__QUOTED PASSAGE__:
::::::::

- Season 3 U.S. DVD cover
- Showrunners: Brad Kern; Jeffrey Lieber;
- Starring: Scott Bakula; Lucas Black; Vanessa Ferlito; Rob Kerkovich; Daryl "Chill" Mitchell; Shalita Grant; C. C. H. Pounder;
- No. of episodes: 24

Release
- Original network: CBS
- Original release: September 20, 2016 – May 16, 2017

Season chronology
- ← Previous Season 2Next → Season 4

= NCIS: New Orleans season 3 =

The third season of NCIS: New Orleans, an American police procedural drama television series, originally aired on CBS from September 20, 2016, through May 16, 2017. The season was produced by CBS Television Studios. NCIS: New Orleans showrunner Gary Glasberg died during production of the season.

==Episodes==

| No. overall | No. in season | Title | Directed by | Written by | Original release date | Prod. code | U.S. viewers (millions) |
| 48 | 1 | "Aftershocks" | James Hayman | Brad Kern | September 20, 2016 | NO301 | 11.12 |
While a sniper wreaks havoc across New Orleans, the team must also deal with Brody's unexpected departure and FBI Special Agent Gregorio's arrival to investigate the team.

::::::::

(Part of a data file)

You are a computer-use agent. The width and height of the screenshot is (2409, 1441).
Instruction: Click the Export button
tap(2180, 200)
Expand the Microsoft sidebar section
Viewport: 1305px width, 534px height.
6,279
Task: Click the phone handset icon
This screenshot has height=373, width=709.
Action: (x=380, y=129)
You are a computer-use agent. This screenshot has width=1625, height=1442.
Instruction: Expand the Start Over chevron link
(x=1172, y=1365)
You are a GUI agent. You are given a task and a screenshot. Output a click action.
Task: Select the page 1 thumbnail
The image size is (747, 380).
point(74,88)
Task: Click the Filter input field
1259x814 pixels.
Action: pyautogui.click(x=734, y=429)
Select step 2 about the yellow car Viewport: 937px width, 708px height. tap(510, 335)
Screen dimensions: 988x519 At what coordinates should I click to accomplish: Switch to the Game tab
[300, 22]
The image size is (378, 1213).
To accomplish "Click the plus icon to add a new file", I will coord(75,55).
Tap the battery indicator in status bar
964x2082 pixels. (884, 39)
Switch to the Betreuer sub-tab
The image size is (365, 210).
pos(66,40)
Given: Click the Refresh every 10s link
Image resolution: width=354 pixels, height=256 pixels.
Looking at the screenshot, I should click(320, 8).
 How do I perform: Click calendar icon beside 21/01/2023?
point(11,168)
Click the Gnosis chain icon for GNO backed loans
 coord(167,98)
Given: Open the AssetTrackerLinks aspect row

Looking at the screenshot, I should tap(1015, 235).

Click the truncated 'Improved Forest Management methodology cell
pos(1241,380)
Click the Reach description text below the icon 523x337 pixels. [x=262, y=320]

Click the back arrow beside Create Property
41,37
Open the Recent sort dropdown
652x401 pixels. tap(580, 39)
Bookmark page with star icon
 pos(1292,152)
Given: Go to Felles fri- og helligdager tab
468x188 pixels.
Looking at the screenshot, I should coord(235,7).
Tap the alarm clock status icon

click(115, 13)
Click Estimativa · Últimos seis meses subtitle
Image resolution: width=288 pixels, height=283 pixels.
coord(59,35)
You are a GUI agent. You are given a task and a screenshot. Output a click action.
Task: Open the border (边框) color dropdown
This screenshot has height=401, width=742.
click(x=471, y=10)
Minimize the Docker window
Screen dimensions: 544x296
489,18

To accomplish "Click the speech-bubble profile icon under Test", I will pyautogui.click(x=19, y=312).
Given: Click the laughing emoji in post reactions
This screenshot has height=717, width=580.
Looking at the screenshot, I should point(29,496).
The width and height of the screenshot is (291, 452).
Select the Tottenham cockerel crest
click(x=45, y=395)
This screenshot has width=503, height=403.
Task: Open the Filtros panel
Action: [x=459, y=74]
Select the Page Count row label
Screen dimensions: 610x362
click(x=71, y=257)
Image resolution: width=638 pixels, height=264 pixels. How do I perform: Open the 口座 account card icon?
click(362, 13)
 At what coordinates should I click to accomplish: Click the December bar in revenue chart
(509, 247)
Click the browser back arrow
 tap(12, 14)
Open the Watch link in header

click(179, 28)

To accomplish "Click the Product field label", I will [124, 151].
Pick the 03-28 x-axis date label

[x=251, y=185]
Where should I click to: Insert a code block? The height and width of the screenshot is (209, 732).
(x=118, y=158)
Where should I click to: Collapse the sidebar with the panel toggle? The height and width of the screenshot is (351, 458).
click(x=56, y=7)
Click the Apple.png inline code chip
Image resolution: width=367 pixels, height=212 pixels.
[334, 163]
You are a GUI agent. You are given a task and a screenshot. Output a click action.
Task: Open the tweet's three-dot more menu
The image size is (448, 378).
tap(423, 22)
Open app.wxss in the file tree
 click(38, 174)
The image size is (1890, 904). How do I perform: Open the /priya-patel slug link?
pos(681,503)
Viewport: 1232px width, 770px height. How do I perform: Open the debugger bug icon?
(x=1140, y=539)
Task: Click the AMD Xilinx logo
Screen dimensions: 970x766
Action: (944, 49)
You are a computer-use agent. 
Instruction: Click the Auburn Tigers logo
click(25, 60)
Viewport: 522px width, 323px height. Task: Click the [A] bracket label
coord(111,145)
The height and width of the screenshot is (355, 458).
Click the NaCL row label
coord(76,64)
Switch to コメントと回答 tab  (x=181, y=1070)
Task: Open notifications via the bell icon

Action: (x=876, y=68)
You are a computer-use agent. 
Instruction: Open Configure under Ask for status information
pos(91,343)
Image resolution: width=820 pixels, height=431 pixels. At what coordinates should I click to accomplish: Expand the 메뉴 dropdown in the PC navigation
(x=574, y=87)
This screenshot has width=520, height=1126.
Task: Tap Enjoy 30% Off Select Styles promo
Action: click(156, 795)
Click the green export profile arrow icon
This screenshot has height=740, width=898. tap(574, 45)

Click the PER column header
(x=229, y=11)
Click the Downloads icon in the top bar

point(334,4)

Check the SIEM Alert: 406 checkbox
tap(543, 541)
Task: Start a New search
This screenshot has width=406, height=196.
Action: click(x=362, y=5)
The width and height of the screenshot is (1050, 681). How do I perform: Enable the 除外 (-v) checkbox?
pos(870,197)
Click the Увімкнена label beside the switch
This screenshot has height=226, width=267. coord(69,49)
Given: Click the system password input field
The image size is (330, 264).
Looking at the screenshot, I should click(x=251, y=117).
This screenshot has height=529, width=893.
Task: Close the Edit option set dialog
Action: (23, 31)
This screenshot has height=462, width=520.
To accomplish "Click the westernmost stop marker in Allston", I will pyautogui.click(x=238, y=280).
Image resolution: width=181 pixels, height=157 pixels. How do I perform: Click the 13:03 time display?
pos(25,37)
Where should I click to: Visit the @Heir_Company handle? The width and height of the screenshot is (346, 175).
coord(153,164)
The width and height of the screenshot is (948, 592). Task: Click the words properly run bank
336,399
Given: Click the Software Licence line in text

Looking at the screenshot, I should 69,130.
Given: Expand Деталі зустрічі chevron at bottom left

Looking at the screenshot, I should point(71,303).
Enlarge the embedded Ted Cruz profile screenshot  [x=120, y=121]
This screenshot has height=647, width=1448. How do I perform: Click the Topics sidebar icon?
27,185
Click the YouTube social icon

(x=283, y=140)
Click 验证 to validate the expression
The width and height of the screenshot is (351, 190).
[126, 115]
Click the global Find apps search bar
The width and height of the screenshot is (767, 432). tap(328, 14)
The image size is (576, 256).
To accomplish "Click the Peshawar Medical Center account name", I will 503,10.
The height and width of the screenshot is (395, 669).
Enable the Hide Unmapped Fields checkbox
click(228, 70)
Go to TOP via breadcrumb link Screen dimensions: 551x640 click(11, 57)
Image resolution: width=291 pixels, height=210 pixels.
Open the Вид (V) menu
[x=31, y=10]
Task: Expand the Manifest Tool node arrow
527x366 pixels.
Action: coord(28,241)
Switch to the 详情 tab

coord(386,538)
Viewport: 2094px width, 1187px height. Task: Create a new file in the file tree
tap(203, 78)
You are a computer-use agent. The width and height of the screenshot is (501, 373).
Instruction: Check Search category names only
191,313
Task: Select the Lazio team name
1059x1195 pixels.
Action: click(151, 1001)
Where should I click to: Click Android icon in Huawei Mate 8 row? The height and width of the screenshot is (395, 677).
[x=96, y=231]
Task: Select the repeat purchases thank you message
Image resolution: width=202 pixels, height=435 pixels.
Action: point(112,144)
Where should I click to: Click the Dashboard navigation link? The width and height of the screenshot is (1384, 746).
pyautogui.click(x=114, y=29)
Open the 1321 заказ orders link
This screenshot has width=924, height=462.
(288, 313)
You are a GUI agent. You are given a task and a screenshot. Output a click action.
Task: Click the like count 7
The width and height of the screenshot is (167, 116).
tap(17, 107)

::::::::

__CHALLENGE 1__:
In the season 3 page, what is the purpose of FBI Special Agent Gregorio's arrival in the episode "Aftershocks"?
__CHALLENGE 2__:
Duplicate everything in the season 3 page from "Season chronology" down to "of the season.".

__WRITTEN SOLUTION 1__:
Gregorio arrives to investigate the team.

__WRITTEN SOLUTION 2__:
Season chronology
- ← Previous Season 2Next → Season 4

= NCIS: New Orleans season 3 =

The third season of NCIS: New Orleans, an American police procedural drama television series, originally aired on CBS from September 20, 2016, through May 16, 2017. The season was produced by CBS Television Studios. NCIS: New Orleans showrunner Gary Glasberg died during production of the season.